Exosomal lncRNAs HOTAIR, HULC, and ANRIL: Decoding the Biomarker Landscape of Sporadic Triple-Negative Breast Cancer

Triple-negative breast cancer (TNBC/18–21%) lacks targeted treatment options due to the lack of ER/PR and HER2 expression. The transport of lncRNAs via exosomes plays a role in tumor progression and metastasis and reshapes tumor-associated signaling pathways. This study aimed to compare the expression of exosomal HOTAIR, NEAT1, MALAT1, AFAP1-AS1, ANRIL, and HULC lncRNAs in primary tumor tissue and blood of patients with sporadic TNBC to evaluate their potential as biomarkers. The patients diagnosed with TNBC between the years 2021 and 2025, 21 of 62 (33.87%) with sporadic breast cancer and thirty healthy controls were included in the study. Primary tumor tissue and peripheral venous blood samples were collected from 21 patients who did not receive neoadjuvant chemotherapy. Expression levels of exosomal lncRNAs (HOTAIR, NEAT1, MALAT1, AFAP1-AS1, ANRIL, and HULC) were determined in both tissues and blood samples from the patient and control groups using Real-Time PCR method.
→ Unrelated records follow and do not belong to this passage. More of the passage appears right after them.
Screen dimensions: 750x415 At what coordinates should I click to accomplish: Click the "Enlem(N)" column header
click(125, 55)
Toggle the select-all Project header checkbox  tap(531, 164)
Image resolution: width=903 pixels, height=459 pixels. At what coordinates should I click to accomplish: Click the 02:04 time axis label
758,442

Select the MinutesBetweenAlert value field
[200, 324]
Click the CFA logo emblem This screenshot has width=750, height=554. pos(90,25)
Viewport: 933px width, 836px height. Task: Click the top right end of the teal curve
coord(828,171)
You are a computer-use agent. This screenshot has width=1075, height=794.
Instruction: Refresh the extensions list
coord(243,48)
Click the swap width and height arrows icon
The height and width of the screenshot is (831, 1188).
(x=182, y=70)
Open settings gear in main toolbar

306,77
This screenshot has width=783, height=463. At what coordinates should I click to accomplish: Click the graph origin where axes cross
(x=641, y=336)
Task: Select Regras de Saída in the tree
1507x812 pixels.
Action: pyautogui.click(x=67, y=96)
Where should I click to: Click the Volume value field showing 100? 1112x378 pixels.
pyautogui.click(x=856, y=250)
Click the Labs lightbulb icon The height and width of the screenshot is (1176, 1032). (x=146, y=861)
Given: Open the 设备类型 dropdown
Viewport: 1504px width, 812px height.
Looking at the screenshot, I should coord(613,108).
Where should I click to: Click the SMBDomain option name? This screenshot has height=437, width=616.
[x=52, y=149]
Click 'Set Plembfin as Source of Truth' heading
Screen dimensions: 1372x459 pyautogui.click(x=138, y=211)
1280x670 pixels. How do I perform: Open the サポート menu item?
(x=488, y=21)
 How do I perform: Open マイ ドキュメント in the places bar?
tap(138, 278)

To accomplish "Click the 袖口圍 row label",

In the patient group, HOTAIR, HULC, ANRIL, and AFAP1_AS1 gene expression was lower (downregulated) in tissue and serum compared to the control group, whereas NEAT1 and MALAT1 were higher (upregulated). Tissue and serum samples taken from the patient group were found to have statistically consistent expression levels of HOTAIR, HULC, and ANRIL genes. Furthermore, HOTAIR, HULC, and ANRIL serve as biomarkers and can be studied using exosomal RNA samples obtained from patient serum without invasive procedures. Our current study, which has different lncRNA expression profiles, reflects the biological heterogeneity of TNBC and contributes to a better understanding of its subtypes at the molecular level.